Omitting any pictures, transcribe the entries below exactly.

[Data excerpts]
◇ ◇ ◇ ◇

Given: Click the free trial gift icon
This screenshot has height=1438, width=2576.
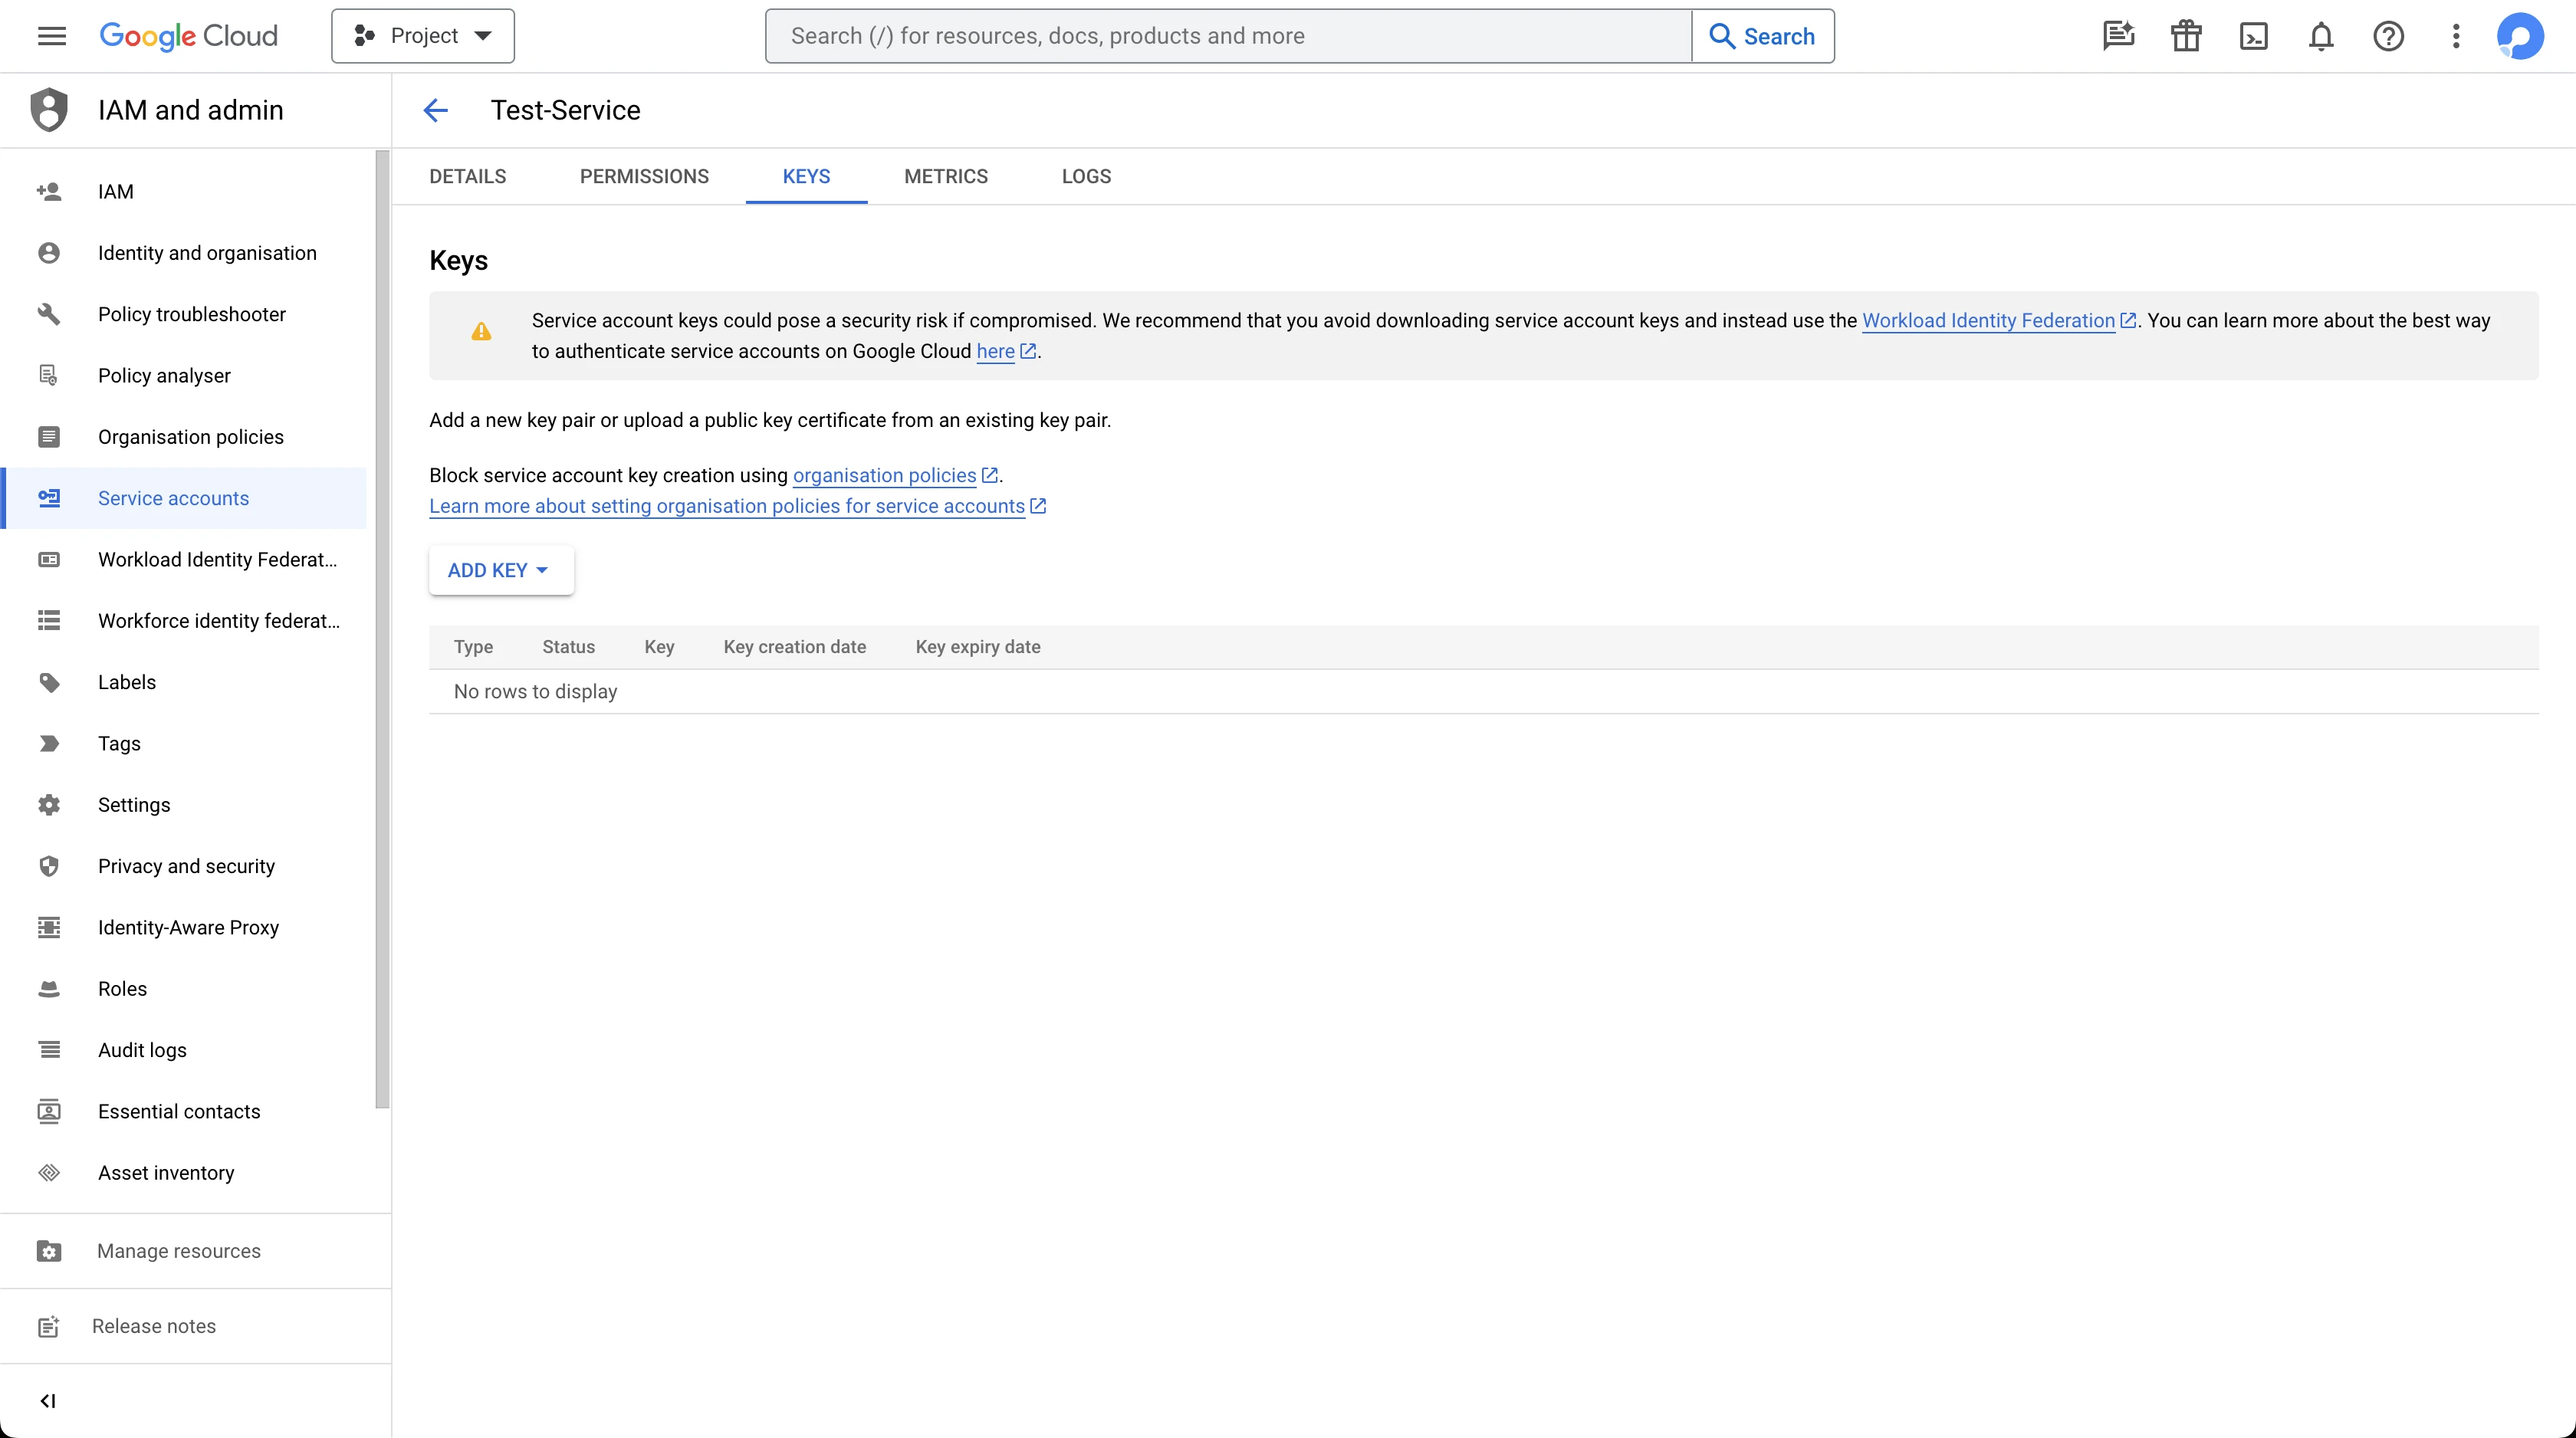Looking at the screenshot, I should pos(2186,36).
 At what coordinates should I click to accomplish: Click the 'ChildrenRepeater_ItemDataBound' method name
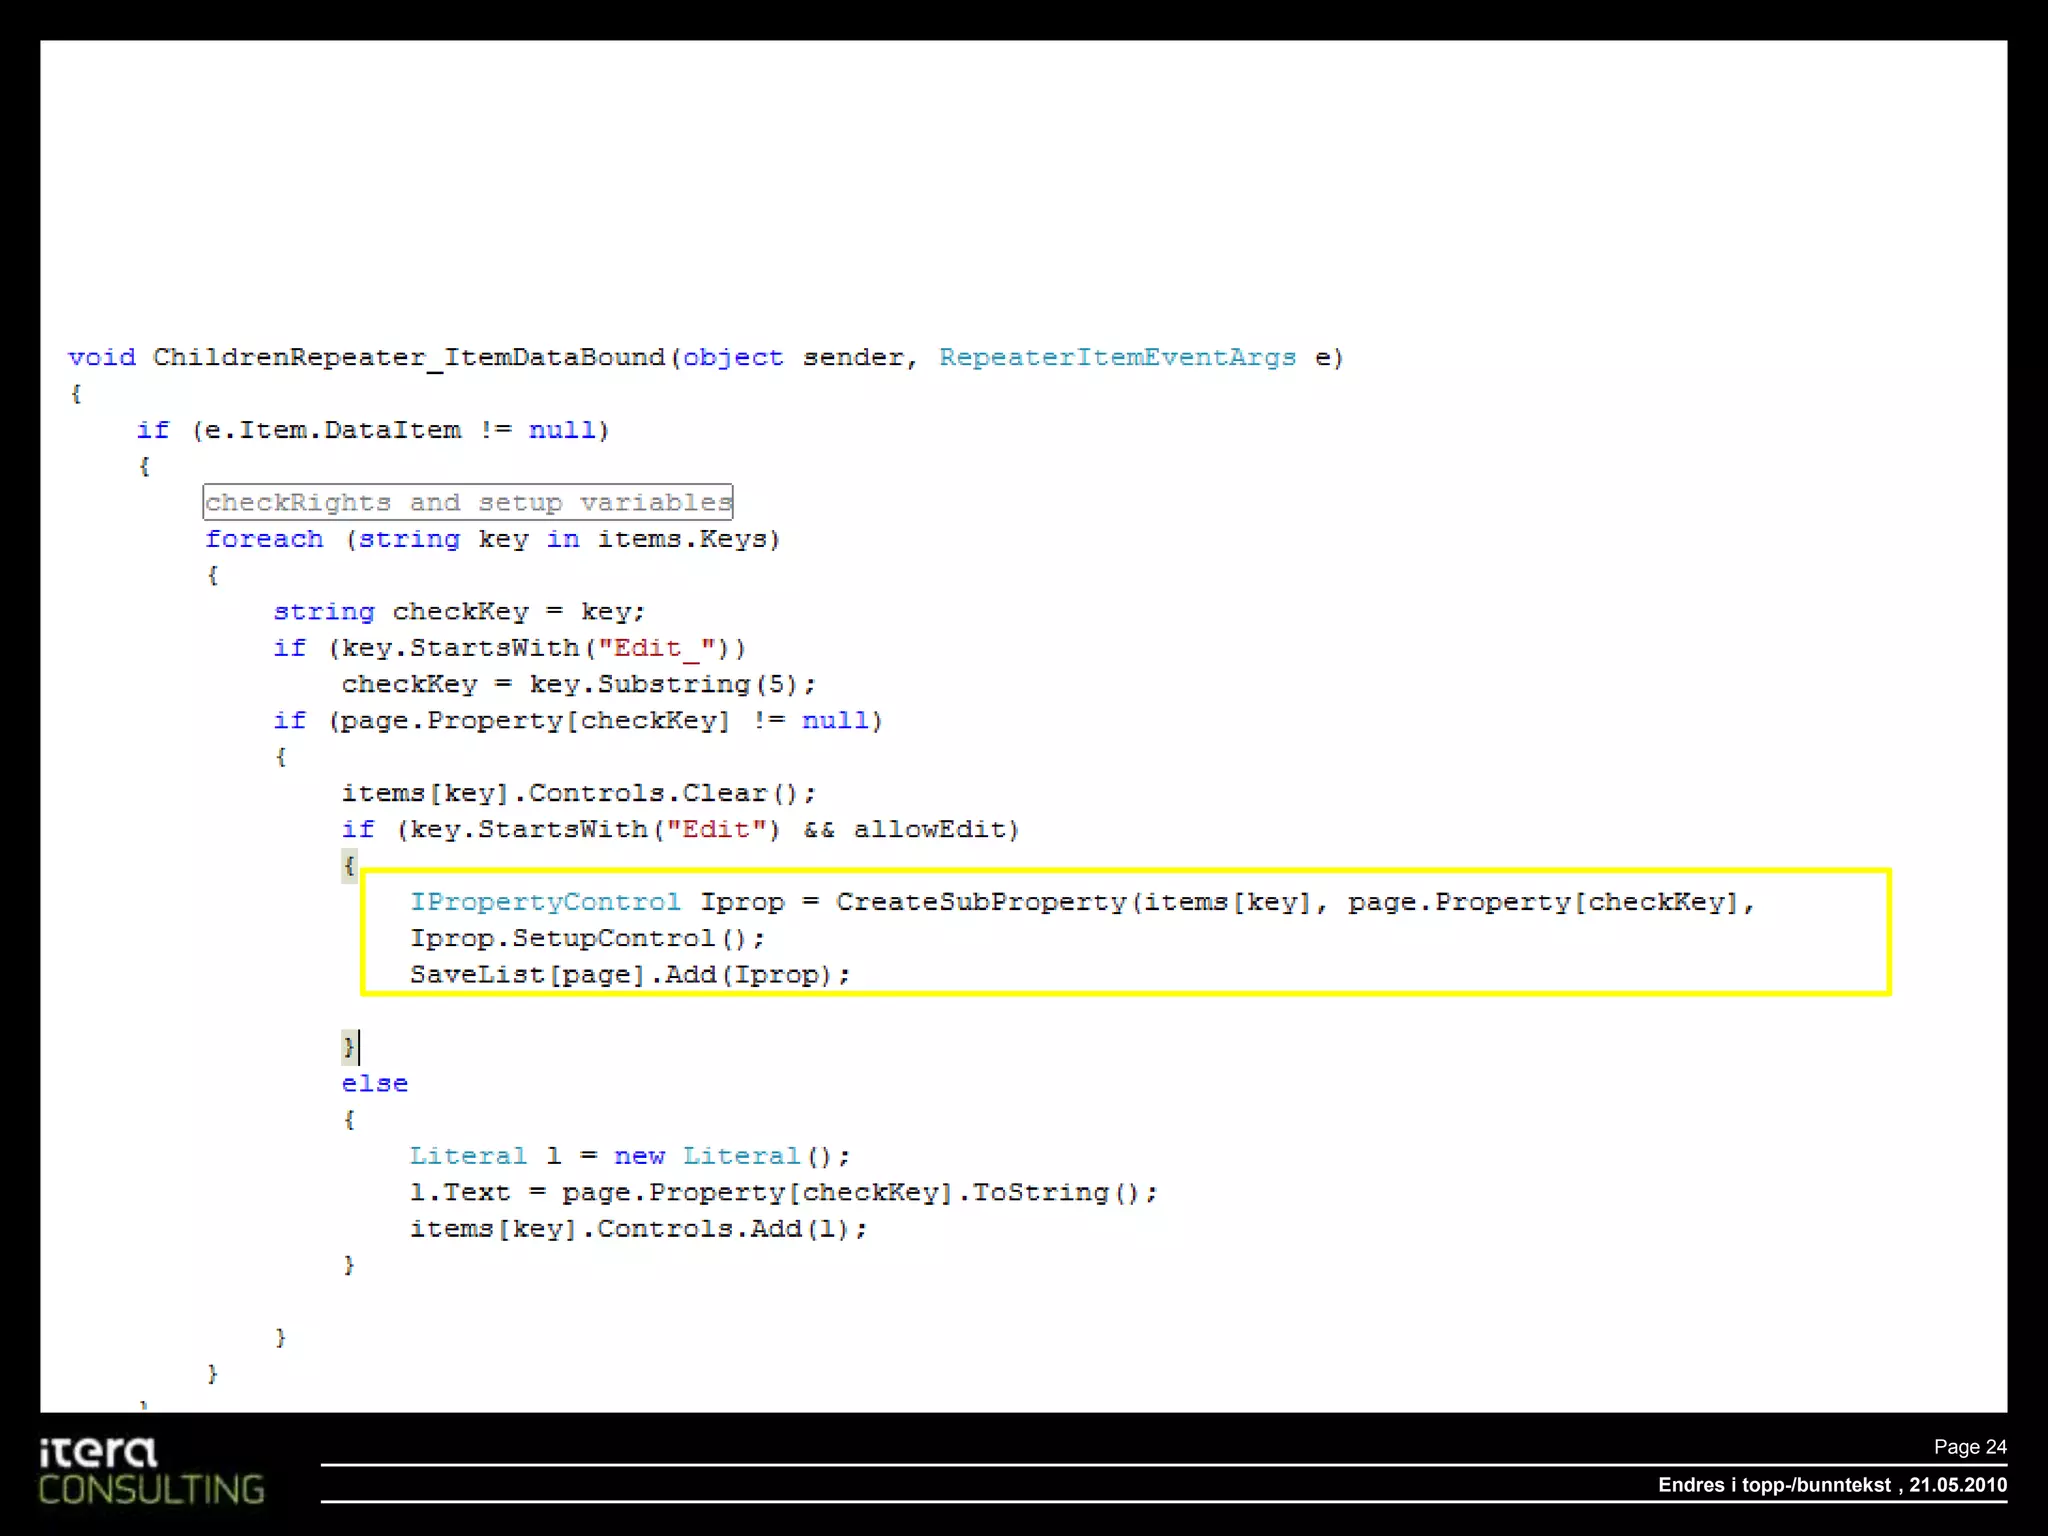pos(408,358)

◇ ◇ ◇ ◇

- Solution for this exercise
Given: Click the free trial gift icon
This screenshot has height=1438, width=2576.
Looking at the screenshot, I should pos(2186,36).
 At what coordinates should I click to accomplish: Click the 'ChildrenRepeater_ItemDataBound' method name
pos(408,358)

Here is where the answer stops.